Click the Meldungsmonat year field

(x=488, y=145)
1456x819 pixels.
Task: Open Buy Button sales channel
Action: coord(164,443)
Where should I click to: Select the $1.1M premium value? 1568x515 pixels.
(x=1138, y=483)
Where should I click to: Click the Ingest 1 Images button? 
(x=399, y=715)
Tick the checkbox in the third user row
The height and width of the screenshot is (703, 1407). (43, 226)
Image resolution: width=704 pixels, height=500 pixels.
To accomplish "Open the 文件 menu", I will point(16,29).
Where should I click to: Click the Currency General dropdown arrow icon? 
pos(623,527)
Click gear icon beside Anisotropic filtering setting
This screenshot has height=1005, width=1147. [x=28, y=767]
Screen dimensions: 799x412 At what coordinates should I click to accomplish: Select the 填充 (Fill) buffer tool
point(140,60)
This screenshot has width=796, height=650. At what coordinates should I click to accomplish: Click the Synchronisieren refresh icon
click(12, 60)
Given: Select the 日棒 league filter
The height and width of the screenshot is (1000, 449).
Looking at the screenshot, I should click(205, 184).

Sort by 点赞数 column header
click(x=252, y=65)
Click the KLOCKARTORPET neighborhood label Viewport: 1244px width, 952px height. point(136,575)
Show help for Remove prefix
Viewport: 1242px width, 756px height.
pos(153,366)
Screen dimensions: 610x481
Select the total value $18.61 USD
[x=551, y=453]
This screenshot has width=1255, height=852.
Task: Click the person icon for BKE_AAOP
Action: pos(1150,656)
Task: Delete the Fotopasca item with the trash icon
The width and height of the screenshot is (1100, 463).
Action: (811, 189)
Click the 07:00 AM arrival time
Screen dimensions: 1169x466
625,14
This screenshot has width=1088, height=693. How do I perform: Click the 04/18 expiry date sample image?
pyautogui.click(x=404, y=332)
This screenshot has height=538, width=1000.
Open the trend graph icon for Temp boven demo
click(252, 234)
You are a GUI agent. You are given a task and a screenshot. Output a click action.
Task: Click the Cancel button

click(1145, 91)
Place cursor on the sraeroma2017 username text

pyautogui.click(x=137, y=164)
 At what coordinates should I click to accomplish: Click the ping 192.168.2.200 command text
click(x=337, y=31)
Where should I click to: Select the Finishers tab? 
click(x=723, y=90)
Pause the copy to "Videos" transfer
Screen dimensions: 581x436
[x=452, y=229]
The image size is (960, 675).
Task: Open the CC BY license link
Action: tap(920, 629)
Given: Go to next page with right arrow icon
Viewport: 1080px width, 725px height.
#####
TASK TO CARRY OUT
Which lines of the data above contain the string "with"? Copy each of them.

TASK ANSWER
Task: Delete the Fotopasca item with the trash icon
Given: Go to next page with right arrow icon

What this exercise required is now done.